TEXT UNDER STUDY:
==*==
Many foreign patients often complain about the lack of general awareness when it comes to getting medical attention in India. Some even rely on unauthorised mediators to get their travel documents and other official medical records in order.

Paediatric ICU at the Fortis hospital. Image source: Fortis

To avoid such contingencies, private hospitals here have set up dedicated international marketing experts on their premises, who take care of everything from accommodation to transportation for incoming patients. Max Hospital is a case in point.

Dr Yogesh Kumar Chhabra, consultant, Nephrology, Max Super Speciality Hospital, in Delhi’s Shalimar Bagh, says, “I feel that we have the potential to expand to go far, but for that we need good marketing strategies. Our government should push these marketing strategies across the globe. Definitely, the government is helping the cause by giving medical visas easily, but we are still unable to showcase our full potential to the world. We can do much better, but good promotional campaigns should be made to further increase the number of patients coming to India. The African market is our potential market where we are actually doing well. And this cannot be only a government effort; it has to be public-private combined effort. Many people are still unaware of what we have to offer. People, for instance, from the UAE or Saudi Arabia are still deviated towards China for medical treatments when here in India we have services for the same which are much cheaper and equally effective.”

The point about promoting the true potential of India as an emerging hub for medical tourists is important. If we look at this scenario from the standpoint of a prospective medical tourist, a lot still needs to be done in terms of making the process of travelling to India on medical visas hassle-free. It’s also required that we address the information deficit about the types of treatments and medical facilities available here, as one popular website,, is now doing.
==*==
RECORDED INFORMATION:
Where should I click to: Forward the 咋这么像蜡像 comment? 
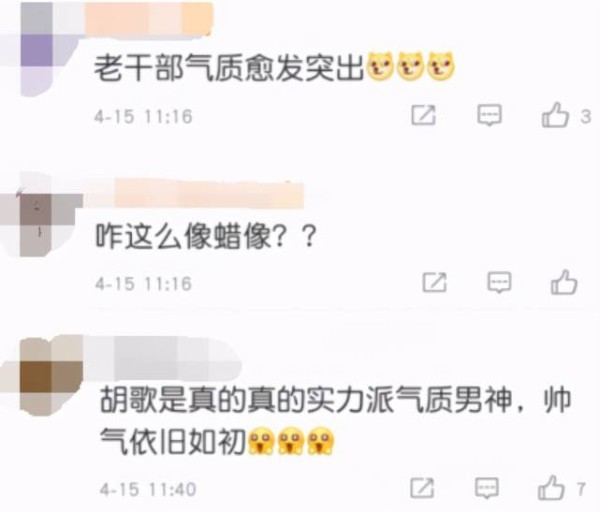click(435, 282)
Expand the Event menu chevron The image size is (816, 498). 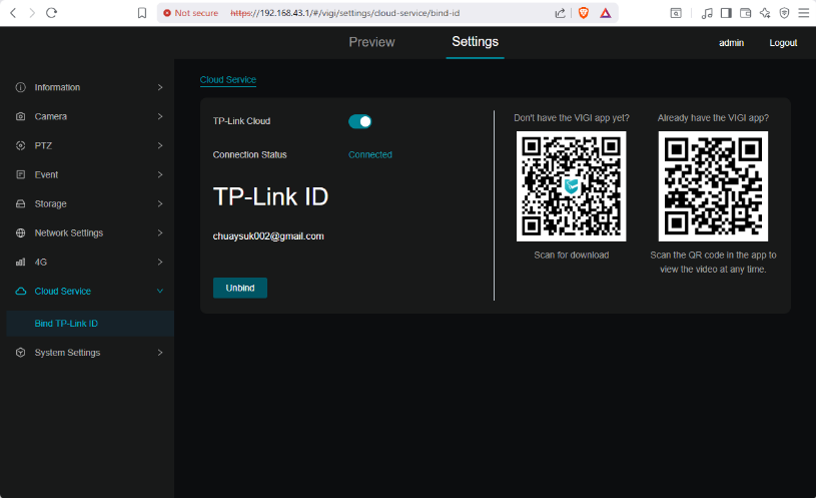click(160, 175)
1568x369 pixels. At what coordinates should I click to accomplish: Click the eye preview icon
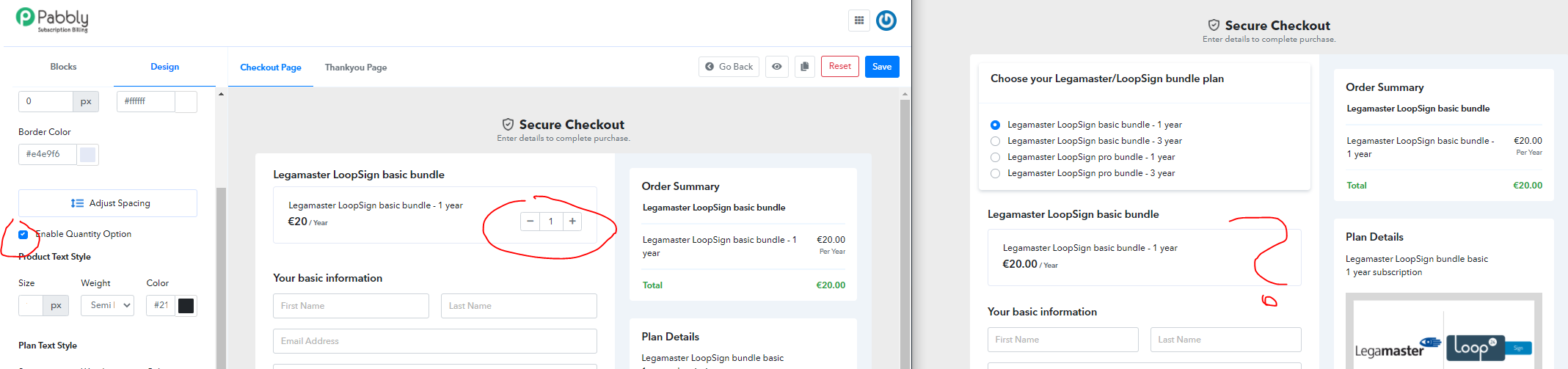click(776, 67)
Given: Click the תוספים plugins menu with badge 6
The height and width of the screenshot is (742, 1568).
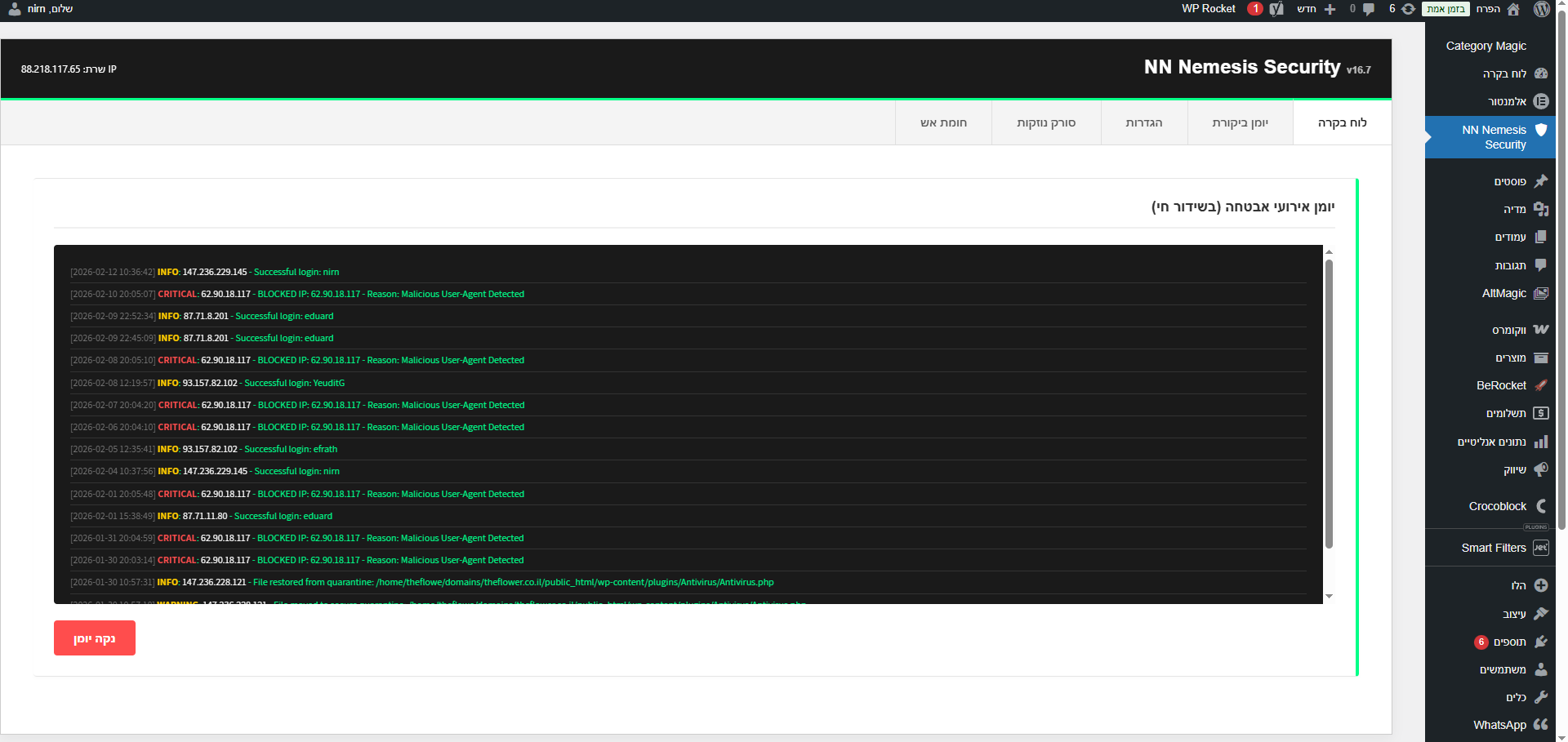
==*==
TASK DESCRIPTION: In the medical tourism text, turn the paragraph beginning "Dr Yogesh Kumar Chhabra" into a short bulleted list that keeps its main points. Work only from the medical tourism text, not from the listing.

FINAL ANSWER:
- Dr Yogesh Kumar Chhabra is a nephrology consultant at Max Super Speciality Hospital in Delhi's Shalimar Bagh.
- He believes India could go much further in attracting patients but needs good marketing strategies.
- The government should push these strategies worldwide. It already helps by granting medical visas easily, but India still cannot show its full potential.
- Promotional campaigns should be made to bring in more patients.
- Africa is a potential market where India is already doing well.
- The effort must be a public-private one, not the government's alone.
- Many people still don't know what India offers. Patients from the UAE or Saudi Arabia still turn to China, even though India has the same services, much cheaper and equally effective.